Controllable Diverse Sampling for Diffusion Based Motion Behavior Forecasting

TL;DR

This work tackles multimodal trajectory forecasting for autonomous driving under data imbalance and potential mode-collapse. It introduces Controllable Diffusion Trajectory (CDT), a Transformer-based conditional diffusion model that uses map information and behavior tokens to steer sampling across multiple plausible modalities, with optional endpoint conditioning for accuracy. The approach demonstrates that behavior tokens improve diversity while map conditioning preserves scene compliance, and endpoint conditioning can yield high-accuracy predictions at the expense of diversity. On Argoverse 2, CDT variants achieve competitive or superior performance in diversity, scene compliance, and short-horizon accuracy, offering a practical path toward controllable, diverse motion prediction in complex urban environments.

Abstract

In autonomous driving tasks, trajectory prediction in complex traffic environments requires adherence to real-world context conditions and behavior multimodalities. Existing methods predominantly rely on prior assumptions or generative models trained on curated data to learn road agents' stochastic behavior bounded by scene constraints. However, they often face mode averaging issues due to data imbalance and simplistic priors, and could even suffer from mode collapse due to unstable training and single ground truth supervision. These issues lead the existing methods to a loss of predictive diversity and adherence to the scene constraints. To address these challenges, we introduce a novel trajectory generator named Controllable Diffusion Trajectory (CDT), which integrates map information and social interactions into a Transformer-based conditional denoising diffusion model to guide the prediction of future trajectories. To ensure multimodality, we incorporate behavioral tokens to direct the trajectory's modes, such as going straight, turning right or left. Moreover, we incorporate the predicted endpoints as an alternative behavioral token into the CDT model to facilitate the prediction of accurate trajectories. Extensive experiments on the Argoverse 2 benchmark demonstrate that CDT excels in generating diverse and scene-compliant trajectories in complex urban settings.
Paper Structure (17 sections, 6 equations, 5 figures, 2 tables)

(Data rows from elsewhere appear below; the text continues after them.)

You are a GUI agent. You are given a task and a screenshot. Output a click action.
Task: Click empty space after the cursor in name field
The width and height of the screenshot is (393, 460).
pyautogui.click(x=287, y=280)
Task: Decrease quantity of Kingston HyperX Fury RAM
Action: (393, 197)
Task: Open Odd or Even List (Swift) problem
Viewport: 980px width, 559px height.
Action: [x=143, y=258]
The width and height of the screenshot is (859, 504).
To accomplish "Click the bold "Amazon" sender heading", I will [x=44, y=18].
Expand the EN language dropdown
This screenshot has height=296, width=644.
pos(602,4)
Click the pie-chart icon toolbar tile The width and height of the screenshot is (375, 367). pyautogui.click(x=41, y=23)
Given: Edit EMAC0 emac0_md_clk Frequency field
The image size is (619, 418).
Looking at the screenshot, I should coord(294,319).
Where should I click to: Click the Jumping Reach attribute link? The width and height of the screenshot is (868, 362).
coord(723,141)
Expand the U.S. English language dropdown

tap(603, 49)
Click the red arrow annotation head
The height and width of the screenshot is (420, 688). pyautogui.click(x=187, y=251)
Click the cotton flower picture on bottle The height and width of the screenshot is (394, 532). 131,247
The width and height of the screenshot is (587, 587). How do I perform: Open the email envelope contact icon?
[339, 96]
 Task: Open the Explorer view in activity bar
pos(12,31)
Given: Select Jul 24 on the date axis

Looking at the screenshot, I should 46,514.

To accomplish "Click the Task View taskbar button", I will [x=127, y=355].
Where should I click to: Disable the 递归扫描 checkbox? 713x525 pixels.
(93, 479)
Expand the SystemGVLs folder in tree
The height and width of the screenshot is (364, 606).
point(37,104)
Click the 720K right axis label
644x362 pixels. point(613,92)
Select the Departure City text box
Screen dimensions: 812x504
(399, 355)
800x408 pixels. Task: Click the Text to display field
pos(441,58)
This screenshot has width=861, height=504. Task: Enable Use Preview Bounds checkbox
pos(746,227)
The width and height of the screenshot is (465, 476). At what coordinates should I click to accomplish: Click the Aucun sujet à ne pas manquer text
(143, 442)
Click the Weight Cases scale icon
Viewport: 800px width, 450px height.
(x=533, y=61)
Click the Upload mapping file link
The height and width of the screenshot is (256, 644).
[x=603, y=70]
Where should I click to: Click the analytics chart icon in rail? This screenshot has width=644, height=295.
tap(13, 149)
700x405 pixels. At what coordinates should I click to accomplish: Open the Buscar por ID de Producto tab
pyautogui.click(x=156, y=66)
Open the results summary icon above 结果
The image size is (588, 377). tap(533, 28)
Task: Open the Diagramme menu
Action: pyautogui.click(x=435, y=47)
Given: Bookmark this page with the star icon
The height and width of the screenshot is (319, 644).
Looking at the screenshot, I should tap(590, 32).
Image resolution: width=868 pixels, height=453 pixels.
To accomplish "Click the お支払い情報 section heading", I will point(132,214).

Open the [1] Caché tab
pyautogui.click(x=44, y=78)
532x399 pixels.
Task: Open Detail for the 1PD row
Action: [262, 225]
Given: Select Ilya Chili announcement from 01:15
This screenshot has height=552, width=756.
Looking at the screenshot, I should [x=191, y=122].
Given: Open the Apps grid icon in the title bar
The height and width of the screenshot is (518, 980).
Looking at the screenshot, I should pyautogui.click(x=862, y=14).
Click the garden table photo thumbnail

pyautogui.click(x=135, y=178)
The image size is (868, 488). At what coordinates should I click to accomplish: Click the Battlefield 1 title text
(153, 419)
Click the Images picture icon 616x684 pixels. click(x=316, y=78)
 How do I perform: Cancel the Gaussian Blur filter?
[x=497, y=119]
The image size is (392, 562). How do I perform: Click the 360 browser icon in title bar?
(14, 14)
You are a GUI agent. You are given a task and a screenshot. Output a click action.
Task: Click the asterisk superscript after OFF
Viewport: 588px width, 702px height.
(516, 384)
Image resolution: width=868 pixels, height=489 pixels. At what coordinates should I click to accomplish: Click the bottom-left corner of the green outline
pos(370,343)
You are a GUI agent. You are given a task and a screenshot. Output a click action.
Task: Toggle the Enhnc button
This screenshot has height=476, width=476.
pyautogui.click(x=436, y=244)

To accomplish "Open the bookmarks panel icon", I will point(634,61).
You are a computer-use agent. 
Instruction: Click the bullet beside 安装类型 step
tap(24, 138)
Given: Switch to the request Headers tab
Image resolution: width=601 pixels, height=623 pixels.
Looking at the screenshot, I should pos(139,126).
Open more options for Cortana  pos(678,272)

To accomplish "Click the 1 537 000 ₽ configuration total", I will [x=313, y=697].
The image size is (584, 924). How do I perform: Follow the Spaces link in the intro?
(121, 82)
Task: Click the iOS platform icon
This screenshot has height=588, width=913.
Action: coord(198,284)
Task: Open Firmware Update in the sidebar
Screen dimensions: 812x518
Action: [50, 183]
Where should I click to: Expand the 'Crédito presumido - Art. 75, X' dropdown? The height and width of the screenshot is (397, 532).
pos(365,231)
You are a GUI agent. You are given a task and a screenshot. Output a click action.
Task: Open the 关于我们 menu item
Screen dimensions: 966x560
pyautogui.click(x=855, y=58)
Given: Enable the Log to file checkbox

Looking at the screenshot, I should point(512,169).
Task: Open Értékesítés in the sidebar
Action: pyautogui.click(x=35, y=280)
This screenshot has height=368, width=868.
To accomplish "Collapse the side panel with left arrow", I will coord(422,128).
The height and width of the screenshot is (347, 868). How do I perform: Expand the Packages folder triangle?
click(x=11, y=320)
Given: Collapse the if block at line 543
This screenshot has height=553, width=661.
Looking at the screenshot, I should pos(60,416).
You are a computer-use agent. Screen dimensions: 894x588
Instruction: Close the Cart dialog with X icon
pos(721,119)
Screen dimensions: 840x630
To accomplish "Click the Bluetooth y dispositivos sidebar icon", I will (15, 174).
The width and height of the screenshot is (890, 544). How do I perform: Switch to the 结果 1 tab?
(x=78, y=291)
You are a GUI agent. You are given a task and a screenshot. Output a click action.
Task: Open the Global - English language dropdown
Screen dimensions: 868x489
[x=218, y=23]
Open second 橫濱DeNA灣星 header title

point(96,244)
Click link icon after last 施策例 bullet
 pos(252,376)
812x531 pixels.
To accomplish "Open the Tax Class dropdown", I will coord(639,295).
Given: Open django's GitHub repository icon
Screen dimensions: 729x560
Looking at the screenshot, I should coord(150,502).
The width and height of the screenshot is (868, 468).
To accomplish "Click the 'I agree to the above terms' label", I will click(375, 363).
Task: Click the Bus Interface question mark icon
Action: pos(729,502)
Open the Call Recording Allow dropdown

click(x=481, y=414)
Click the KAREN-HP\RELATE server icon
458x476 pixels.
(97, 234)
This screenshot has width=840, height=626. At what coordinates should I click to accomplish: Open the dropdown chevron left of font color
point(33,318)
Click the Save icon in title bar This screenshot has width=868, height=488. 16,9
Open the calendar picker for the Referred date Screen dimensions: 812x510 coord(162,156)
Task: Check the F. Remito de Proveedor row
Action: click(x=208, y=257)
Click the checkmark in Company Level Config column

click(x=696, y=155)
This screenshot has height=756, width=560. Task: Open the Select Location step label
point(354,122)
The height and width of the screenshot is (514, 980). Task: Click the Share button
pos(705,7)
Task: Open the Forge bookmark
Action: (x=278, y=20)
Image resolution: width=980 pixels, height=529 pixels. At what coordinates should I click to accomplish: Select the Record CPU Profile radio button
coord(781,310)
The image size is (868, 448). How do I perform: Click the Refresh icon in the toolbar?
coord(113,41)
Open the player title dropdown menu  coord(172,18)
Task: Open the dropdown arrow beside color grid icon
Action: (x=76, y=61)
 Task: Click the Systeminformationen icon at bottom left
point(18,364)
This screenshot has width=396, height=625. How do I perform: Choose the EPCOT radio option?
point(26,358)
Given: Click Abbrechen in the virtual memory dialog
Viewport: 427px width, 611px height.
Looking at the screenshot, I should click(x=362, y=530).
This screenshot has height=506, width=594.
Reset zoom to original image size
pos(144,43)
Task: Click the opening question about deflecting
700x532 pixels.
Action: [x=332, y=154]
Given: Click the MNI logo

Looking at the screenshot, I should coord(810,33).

This paper contains 17 sections, 6 equations, 5 figures, 2 tables.

Figures (5)

  • Figure 1: CDT leverages traffic condition information and behavioral tokens as denoising conditions, sampling condition-based trajectories from Gaussian noise.
  • Figure 2: Our trajectory prediction framework utilizes a controllable diffusion model, consisting of an Encoder, a Confidence Decoder, a Classifier, and a transformer-based Denoiser. The Encoder encodes historical trajectories and maps, integrating these with time steps and behavioral conditions as inputs for the denoiser. In the diffusion phase, ground truth trajectories are incrementally degraded by Gaussian noise across T iterations. In the inference phase, The Denoiser iteratively denoises noisy data T steps. The model also outputs future behavior classifications and trajectory confidence levels by Confidence Decoder and Classifier.
  • Figure 3: Qualitative comparison of the models under complex scenarios in the validation set. Each column represents a unique intersection and each row represents the results predicted by the same model. The models include: CDT, the baseline model without any behavior tokens; CDT w/o map token, the model has behavior tokens but without map token. CDT-B, the model has both behavior and map token; CDT-P, the model has endpoint and map token; QCNet: the winner model on the Argoverse 2 leaderboard.
  • Figure 4: Normalized Confusion matrix of behavioral classification results in the validation set.
  • Figure 5: The network was trained with different numbers of denoising steps.